Sunday, June 13, 2010

My Review of - Linchpin: Are you Indispensable? by Seth Godin

In “Linchpin,” Mr. Godin has given humanity a gift. My passion and concern are for law enforcement, a profession filled with both, need and potential. I humbly submit that Godin’s gift could potentially meet our cultures most pressing needs and provide our communities the greatest benefits - through law enforcement. To paraphrase Mr. Godin: For generations, we’ve been pushing officers to do something inherently unnatural. We’ve been teaching, cajoling, and yes, forcing officers to hide their empathy and their creativity and to pretend they are fast-moving automatons; machines designed to do the department’s bidding. It is not necessary. No, I’ll go further than that: it’s damaging. It’s damaging to have to put on a new face for work, the place we spend our days.
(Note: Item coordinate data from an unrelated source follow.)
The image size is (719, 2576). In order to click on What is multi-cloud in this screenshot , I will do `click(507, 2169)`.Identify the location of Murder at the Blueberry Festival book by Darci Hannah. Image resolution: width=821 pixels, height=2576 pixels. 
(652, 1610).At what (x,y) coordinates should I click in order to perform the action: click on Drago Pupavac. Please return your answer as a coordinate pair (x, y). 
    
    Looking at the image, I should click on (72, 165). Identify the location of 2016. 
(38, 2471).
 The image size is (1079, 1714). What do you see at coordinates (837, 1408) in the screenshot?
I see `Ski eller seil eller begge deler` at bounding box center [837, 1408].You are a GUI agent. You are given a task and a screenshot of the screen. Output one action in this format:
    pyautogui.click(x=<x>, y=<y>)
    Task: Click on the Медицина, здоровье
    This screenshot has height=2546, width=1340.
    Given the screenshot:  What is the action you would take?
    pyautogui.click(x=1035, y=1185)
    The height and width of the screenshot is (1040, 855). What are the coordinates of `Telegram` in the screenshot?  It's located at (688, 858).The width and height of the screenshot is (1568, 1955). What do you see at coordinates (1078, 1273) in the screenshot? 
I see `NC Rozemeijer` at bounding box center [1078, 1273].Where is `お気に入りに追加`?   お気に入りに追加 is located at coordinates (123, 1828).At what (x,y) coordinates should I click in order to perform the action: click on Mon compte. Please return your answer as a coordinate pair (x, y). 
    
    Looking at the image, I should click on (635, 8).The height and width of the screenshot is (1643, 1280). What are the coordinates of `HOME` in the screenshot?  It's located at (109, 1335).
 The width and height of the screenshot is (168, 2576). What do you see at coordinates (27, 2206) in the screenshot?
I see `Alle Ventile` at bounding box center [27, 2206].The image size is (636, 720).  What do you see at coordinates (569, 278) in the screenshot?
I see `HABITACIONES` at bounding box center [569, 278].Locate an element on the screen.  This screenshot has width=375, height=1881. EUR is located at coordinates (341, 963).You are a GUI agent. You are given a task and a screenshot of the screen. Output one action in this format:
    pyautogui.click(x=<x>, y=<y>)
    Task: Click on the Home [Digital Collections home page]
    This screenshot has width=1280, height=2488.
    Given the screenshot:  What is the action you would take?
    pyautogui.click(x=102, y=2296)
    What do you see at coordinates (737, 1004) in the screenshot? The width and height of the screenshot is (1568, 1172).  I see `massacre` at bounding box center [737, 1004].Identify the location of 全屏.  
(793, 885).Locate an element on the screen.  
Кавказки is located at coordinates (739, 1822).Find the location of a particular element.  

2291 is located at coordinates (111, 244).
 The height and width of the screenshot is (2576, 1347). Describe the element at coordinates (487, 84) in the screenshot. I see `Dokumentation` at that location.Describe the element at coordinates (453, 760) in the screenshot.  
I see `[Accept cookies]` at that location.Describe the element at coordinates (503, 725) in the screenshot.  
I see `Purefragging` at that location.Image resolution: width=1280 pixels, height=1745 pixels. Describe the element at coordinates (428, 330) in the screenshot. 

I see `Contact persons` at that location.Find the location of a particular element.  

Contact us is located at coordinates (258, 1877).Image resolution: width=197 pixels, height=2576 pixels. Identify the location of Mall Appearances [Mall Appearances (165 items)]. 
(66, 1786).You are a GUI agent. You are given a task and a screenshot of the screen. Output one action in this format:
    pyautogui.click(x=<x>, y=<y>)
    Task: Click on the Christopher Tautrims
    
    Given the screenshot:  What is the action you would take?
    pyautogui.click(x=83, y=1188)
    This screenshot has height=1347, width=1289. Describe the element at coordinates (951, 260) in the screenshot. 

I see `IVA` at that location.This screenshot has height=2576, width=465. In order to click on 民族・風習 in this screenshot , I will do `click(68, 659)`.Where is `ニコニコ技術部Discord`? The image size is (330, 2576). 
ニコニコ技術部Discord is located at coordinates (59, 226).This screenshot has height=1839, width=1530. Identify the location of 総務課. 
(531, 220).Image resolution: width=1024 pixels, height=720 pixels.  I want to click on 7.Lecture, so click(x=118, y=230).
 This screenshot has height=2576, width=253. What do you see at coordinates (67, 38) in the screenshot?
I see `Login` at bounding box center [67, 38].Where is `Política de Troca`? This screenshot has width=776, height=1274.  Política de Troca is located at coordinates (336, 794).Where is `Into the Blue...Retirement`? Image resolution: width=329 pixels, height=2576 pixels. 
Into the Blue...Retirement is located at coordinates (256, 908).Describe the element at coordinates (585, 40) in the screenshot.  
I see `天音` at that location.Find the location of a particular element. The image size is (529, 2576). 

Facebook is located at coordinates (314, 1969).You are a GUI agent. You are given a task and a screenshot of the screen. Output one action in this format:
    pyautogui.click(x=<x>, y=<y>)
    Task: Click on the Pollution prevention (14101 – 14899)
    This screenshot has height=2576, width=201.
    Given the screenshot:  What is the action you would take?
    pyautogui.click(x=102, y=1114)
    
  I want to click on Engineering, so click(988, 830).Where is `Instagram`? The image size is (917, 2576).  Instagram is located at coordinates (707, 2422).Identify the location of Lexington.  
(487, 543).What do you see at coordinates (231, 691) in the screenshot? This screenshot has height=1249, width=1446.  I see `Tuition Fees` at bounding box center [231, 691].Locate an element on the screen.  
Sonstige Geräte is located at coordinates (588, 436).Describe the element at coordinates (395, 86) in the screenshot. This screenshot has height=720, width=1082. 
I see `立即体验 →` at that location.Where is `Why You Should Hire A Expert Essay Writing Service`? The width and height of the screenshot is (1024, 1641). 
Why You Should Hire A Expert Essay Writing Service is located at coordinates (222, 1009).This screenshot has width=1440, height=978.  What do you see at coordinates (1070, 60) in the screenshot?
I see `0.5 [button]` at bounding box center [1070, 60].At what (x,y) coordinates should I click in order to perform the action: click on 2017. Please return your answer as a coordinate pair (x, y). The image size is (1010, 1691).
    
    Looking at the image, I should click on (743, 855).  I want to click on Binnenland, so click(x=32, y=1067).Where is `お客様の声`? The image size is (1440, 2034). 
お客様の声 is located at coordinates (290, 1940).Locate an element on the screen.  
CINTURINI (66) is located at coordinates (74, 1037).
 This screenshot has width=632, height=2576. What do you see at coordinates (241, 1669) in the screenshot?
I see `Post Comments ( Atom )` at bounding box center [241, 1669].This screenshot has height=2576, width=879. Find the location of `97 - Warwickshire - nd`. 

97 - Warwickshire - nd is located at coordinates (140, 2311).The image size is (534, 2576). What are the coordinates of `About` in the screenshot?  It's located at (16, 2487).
It’s damaging to build departments around repetitive faceless work that brings no connection and joy (page 71). It is as if Mr. Godin somehow peered into the police training academies and looked over, among others, the “tactical communications” training modules.
Despite all this, the best officers have always been some of the finest artists and given precious gifts that change the recipients. Sometimes the recipient knows they have been touched and changed in a significant way, sometimes the recipient is oblivious to the gift they have received. I can think of one woman, a wife and a mother of young children, whose family called the police because she was distraught to the point of hysteria - and had a gun. I do not suppose she or her family know she was given the gift of life that day.
On the other hand, there is much work to be done. Training and management processes are generally archaic, carrot and stick processes that suppress artistry, crush passion, and snuff empathy. In many cases, official systems admonish officers to put on a tactical face for dealing with the public and to use rhetoric to manipulate people. Systems further weight officers with hundreds of pages of policy that dictate down to detail, draining the responsiveness and artistry out of interactions. Further, law enforcement tends to be a profession filled with people compelled to “work overtime to stamp out any insight or art” (page 118). People who have the “resistance so thoroughly entrenched they don’t even realize it’s there. For them this is normal. They think they’re being mature and realistic when they’re actually cowering in fear” (page 122).
While law enforcement has always been a profession blessed with many “artist” and even “linchpins,” it is ironically a profession driven internally to be what Mr. Godin calls the “lizard brain.” I have wondered for years about a paradox in law enforcement. It is a bravery rich culture when dealing with circumstances the average person runs from – such as a person made super-strong and dreadfully violent by PCP. However, when it comes to dealing with internal issues that smother creativity, responsiveness and compromise integrity – the lizard brain rules. Mr. Godin did a great job as he hunted down the “lizard brain” and exposed how it operates. He even provides some valuable insight on how to overcome the “resistance.” For this and many other reasons, I think “Linchpin” has much to offer law enforcement. As the profession prepares to face the unique challenges of the 21st century, we must deliver inspired work, both internally and externally. We must become a culture where giving gifts is the ultimate symbol of the power invested in us, a revolutionary return to a time when power was about giving not getting (page 151). Our art must begin to build community and allow the community to build value and safety for all (page 153). This is what the U.S. military calls building a counterinsurgency environment (COIN). This is a reflection of the founding principles of policing (Sir Robert Peel). Law enforcement must become a culture increasingly filled with artistic linchpins who unleash the power of unconditional respect.